Backup your data with Grsync

Updated: November 18, 2009

rsync is one of the most powerful data synchronization tools for UNIX-like operating systems. It's been around forever, it's robust like diamond and it has so many options that you can practically configure your mother-in-law with it.

When someone starts off an article with such high praise, the question begs, how do you up the ante? Is there anything better than rsync? The answer is yes: rsync with a GUI. rsync with a GUI is called Grsync. It's the perfect choice for your desktop backup utility. Let's take a closer look, shall we.

Getting started with Grsync

You will find Grsync in the repositories of most Linux distributions, so installing it is a breeze. Once you install it, fire up the utility.


What do we have here?

Sessions defines Grsync profiles. You can add as many as you want or delete old ones. Each session will define a different subset of rules, different options, a different source, and a different destination. This adds quite a bit of flexibility.

Source and Destination are just what you'd expect. In my case, the destination is an NTFS-formatted USB hard disk. Grsync will have no problem backing up to it, as you will soon discover.


Like I mentioned earlier, Grsync has a lot of options. It can do practically anything you want. In my case, for example, I've set Grsync to delete files at the destination that no longer exist in the source, overwrite files even if they exist or are newer, show transfer progress, and several other options.

Under Advanced options, you can set even more features:


The free-text Additional options: field is particularly useful.
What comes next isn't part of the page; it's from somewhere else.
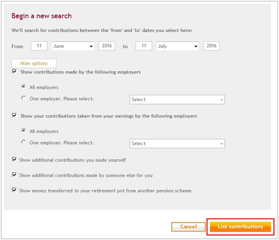This screenshot has height=240, width=279.
Task: Click the Hide options button
Action: pos(34,64)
It allows you to specify extra options not listed in the GUI. Let's take a look at my choice here:

--max-size=200M --exclude "Virtualization/"

I've decided to limit the file size to 200MB; in other words, anything larger than 200MB will not be backed up. Similarly, I've decided not to backup my virtual machines, which are located in the Virtualization sub-directory. What more, I've also chosen to compress file data, to conserve bandwidth. Looks dandy, doesn't it?


The best thing about the whole deal is that rsync (and thus Grsync) lets you run a simulation of your backup procedure. It will show you exactly what it would have done, without actually doing it. This is a great way of testing your session and tweaking the backup parameters, like the max. size and excluded directories, without wasting time on real transfer or even potentially destroying existing data. Only when you're completely confident in your setup do you click the Execute button.


In the Rsync output window, you can also see the actual rsync command that is going to be run, so you can use it in scheduled scripts if you want. What more, you see the list of files that are going to be backed up.

Grsync is smart and will not backup files that need not be copied. It's also lightning fast. You need to try it to get the feel of how nimble it really is. And when you're ready, run for real ... No problem working with NTFS, either!



Restoring data

A good backup is nothing without a verified, working restore. Grsync makes it dead simple to test your backups. Just click on the double arrow button near the Source and Destination fields and the two will be switched between them. Bang! You can now test your restore quickly and easily, without setting a ton of options all over.


Of course, you should test the restore function with a test source and a test destination, not your actual data. Once you're confident your setup works as expected, you will have an instant backup & restore solution.


Grsync is really a great application. It's simple, fast, robust, exactly what you want from a backup utility. It's an excellent way to make sure your important data is backed up, whether to another internal location or external destinations, like USB hard disks or Windows shares. Grsync can also work with SSH, making the data transfers encrypted and secure. And it makes data restore as easy as blinking. It's simply great.

You may also want to take a look at Unison, another home backup program I've reviewed some time ago, but frankly, I must admit that Grsync wins. If you're a Linux user and care about your data, you should start backing your stuff now. Grsync is just the tool you need.